READING TEXT
The downstream window_partition / mask-difference / masked_fill block is
unchanged. Public signature is unchanged. Output tensor shape is unchanged
((n_lon, n_pl·n_lat, W, W) in 3D / (n_lon, n_lat, W, W) in 2D); only its
contents change.

Test plan

Sanity check (CPU, no GPU needed)

from physicsnemo.nn.module.utils.shift_window_mask import get_shift_window_mask
import torch

mask = get_shift_window_mask(
    input_resolution=(8, 24, 48),
    window_size=(2, 6, 12),
    shift_size=(1, 3, 6),
    ndim=3,
)
assert tuple(mask.shape) == (4, 16, 144, 144)        # (n_lon, n_pl*n_lat, W, W)
assert sorted(torch.unique(mask).tolist()) == [-100.0, 0.0]

Verified locally: post-fix the underlying region-ID map contains exactly 9
distinct IDs (vs. 18 pre-fix), as expected from a Pl × Lat-only partition.

Existing test suite

test/models/pangu/test_pangu.py::test_pangu_forward and
test/models/fengwu/test_fengwu.py::test_fengwu_forward validate forward-pass
outputs against checked-in reference tensors at
test/models/pangu/data/pangu_output.pth and
test/models/fengwu/data/fengwu_output.pth. Those references were last
regenerated by PR #1492 when the cyclic-shift typo was fixed, and will need to
be regenerated again after this PR for the same reason — the corrected
attention mask changes activations, so the reference output values change.

Suggested workflow (matching #1492):

  1. Apply this PR.
  2. Run the forward-pass tests in capture mode to overwrite
    pangu_output.pth and fengwu_output.pth.

DATA SEGMENT
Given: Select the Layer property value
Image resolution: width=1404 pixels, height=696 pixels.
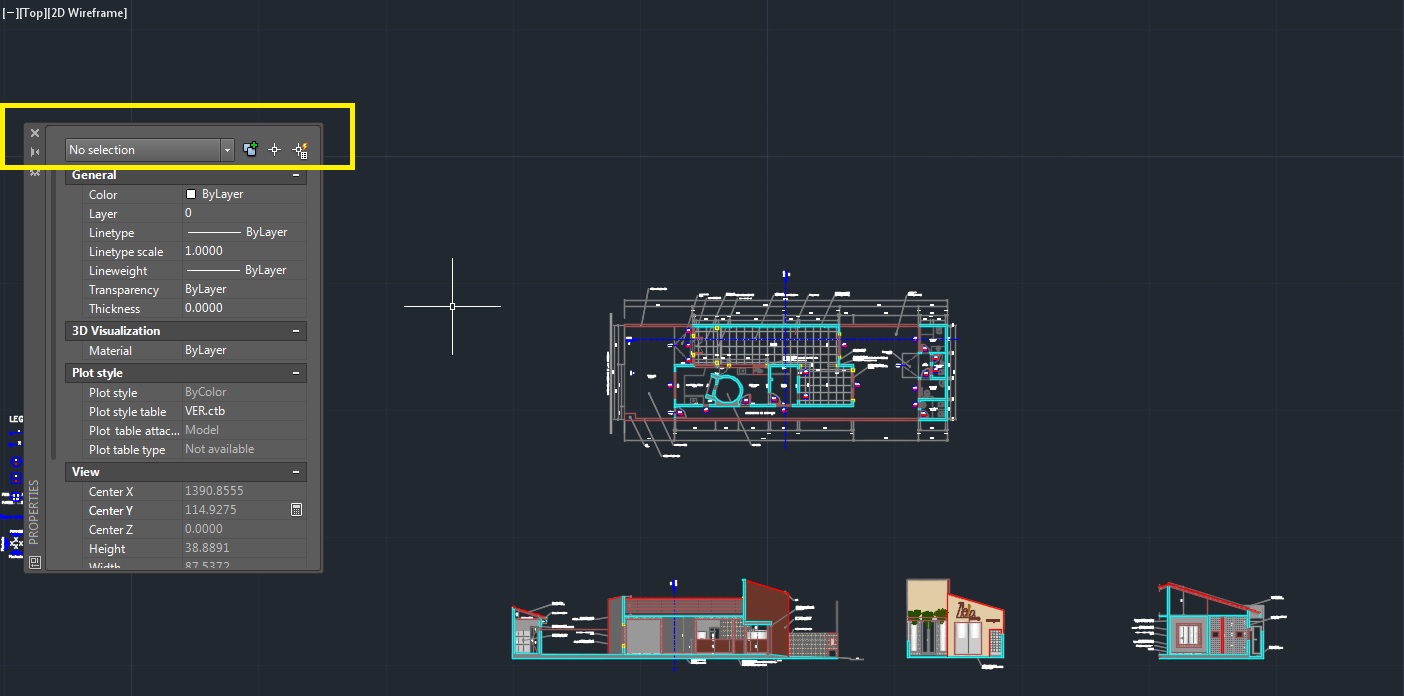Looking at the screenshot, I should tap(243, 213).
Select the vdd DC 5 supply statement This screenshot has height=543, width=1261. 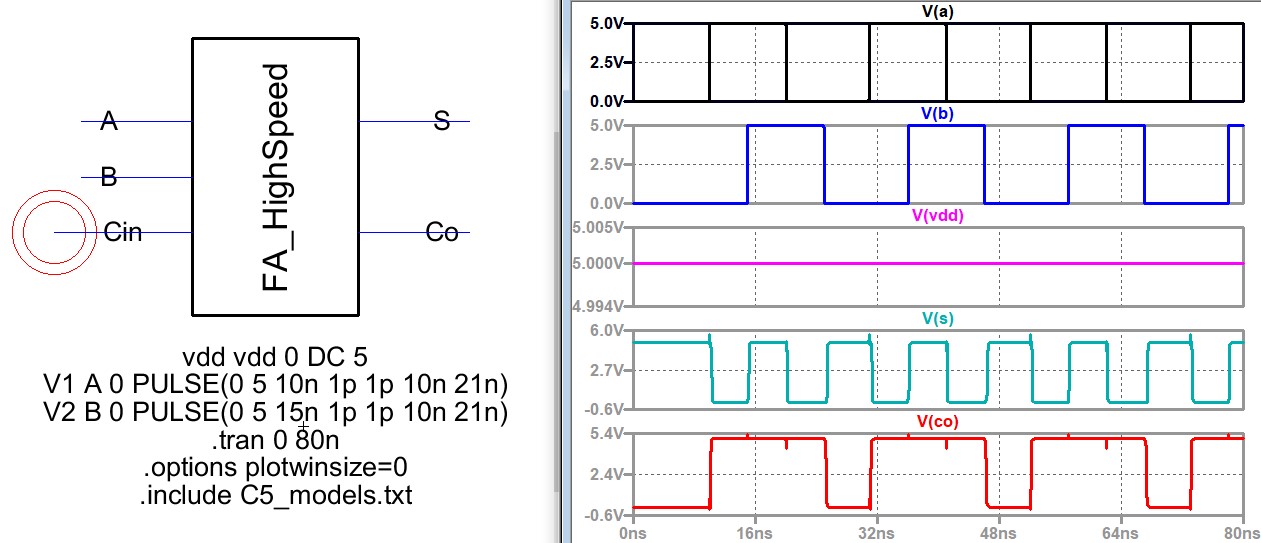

WHAT TO DO
Answer these from the shift-window mask text:
(a) In 2D, what is the output tensor shape?
(b) After the fix, how many distinct IDs does the region-ID map contain, and how many did it contain before?
(c) Which PR last regenerated the reference tensors?
You won't need the data for this.

SOLVED EXERCISE
(a) (n_lon, n_lat, W, W)
(b) 9 after the fix, 18 before
(c) PR #1492